- [Assignment]
Report the number of lines in the material below that contain "height", without any other words.

- [Material for the task]

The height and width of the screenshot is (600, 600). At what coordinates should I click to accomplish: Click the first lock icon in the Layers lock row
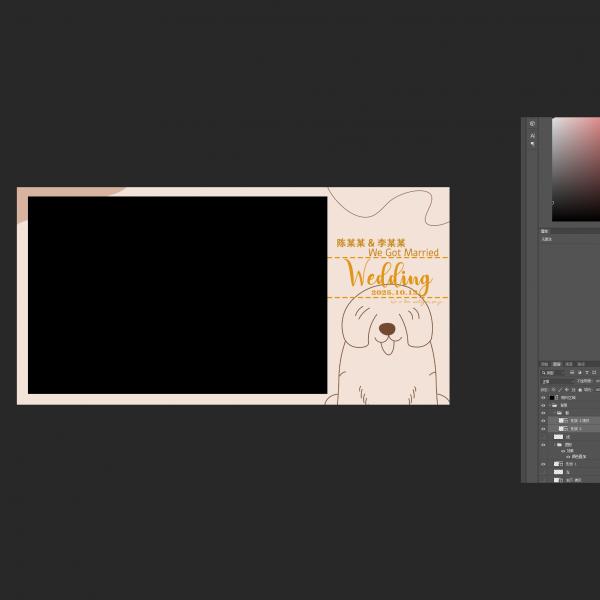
--
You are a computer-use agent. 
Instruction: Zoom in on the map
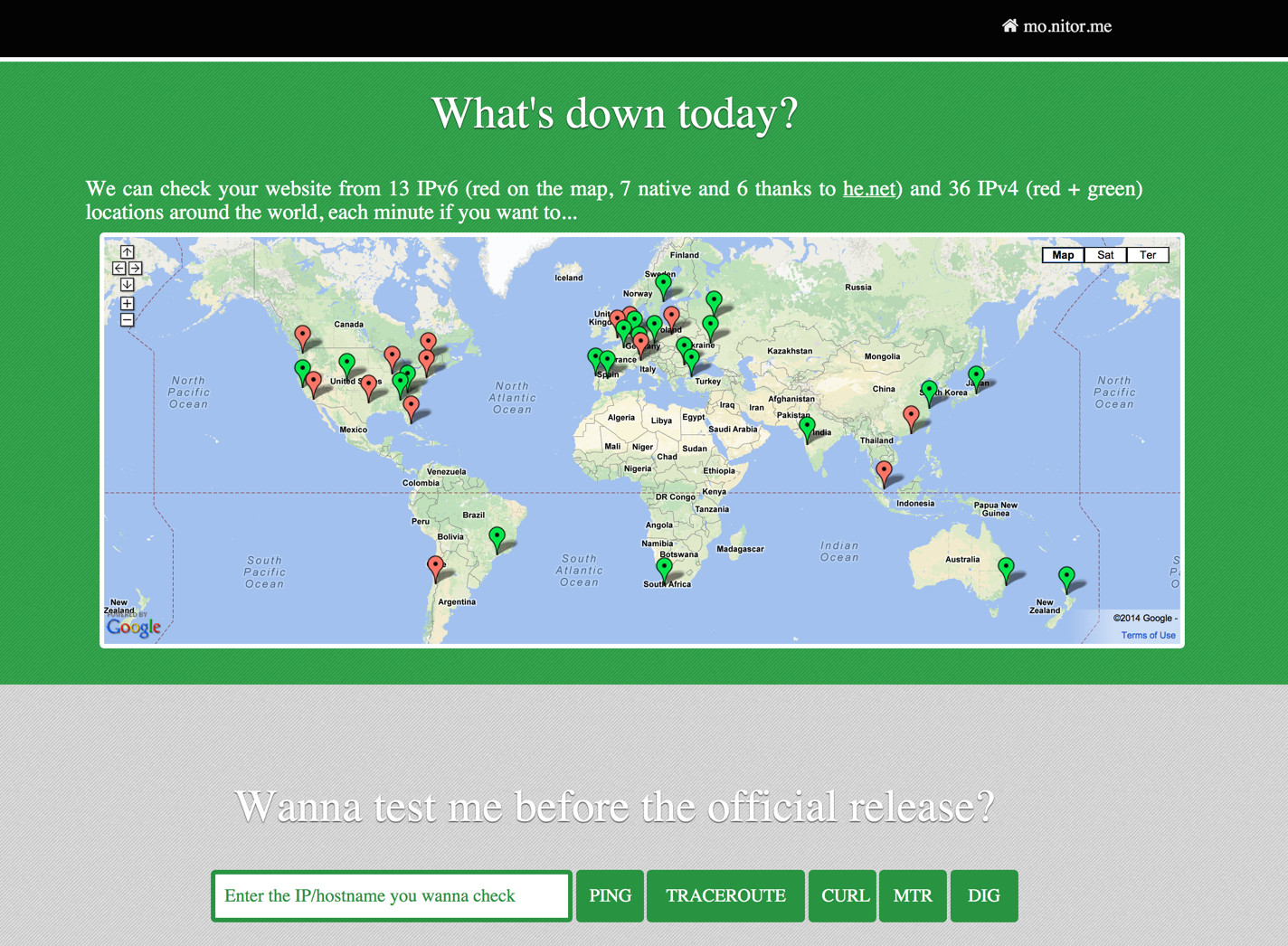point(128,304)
==
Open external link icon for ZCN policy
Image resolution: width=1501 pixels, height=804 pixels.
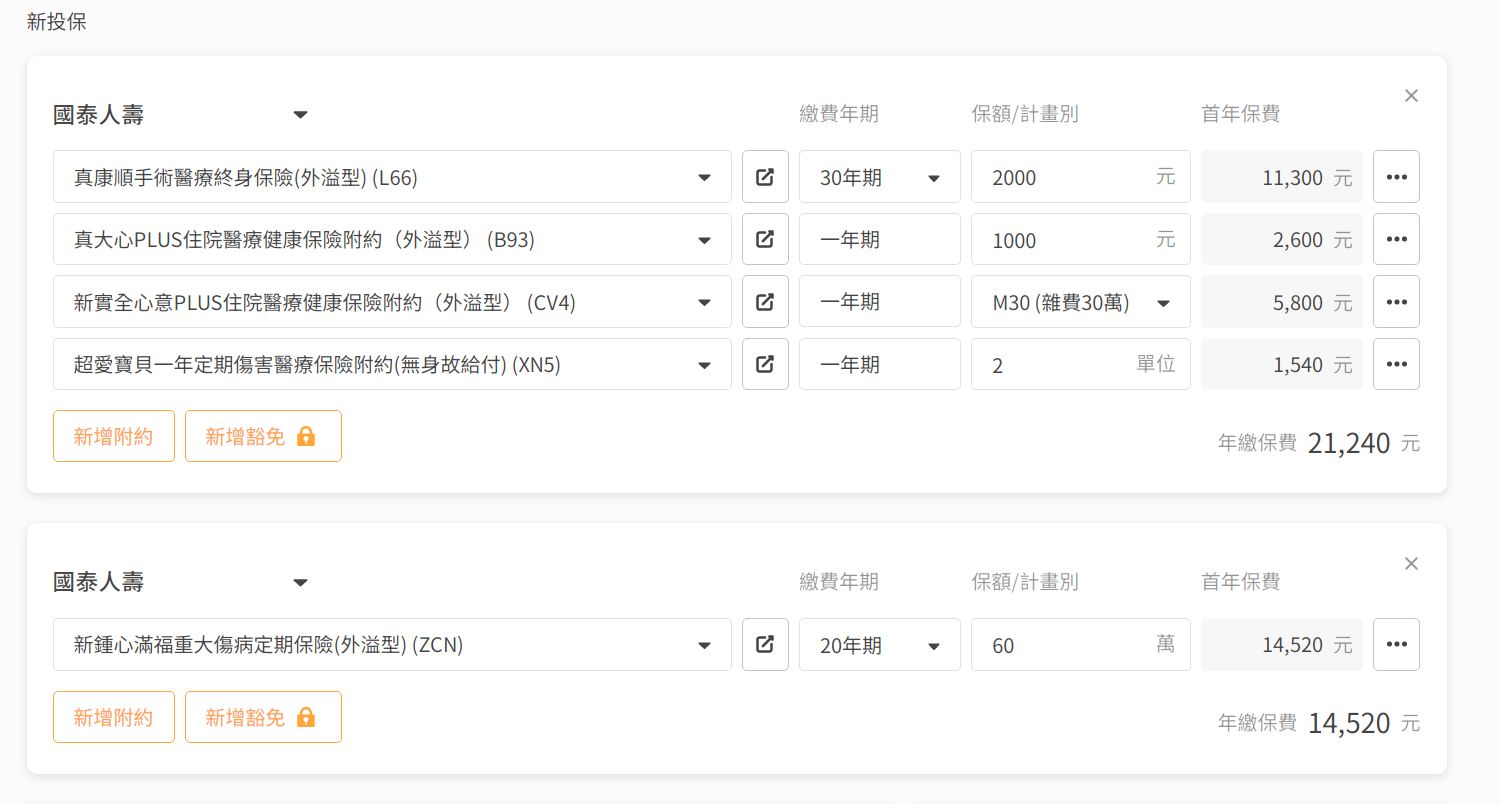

- [Solution to the exercise]
2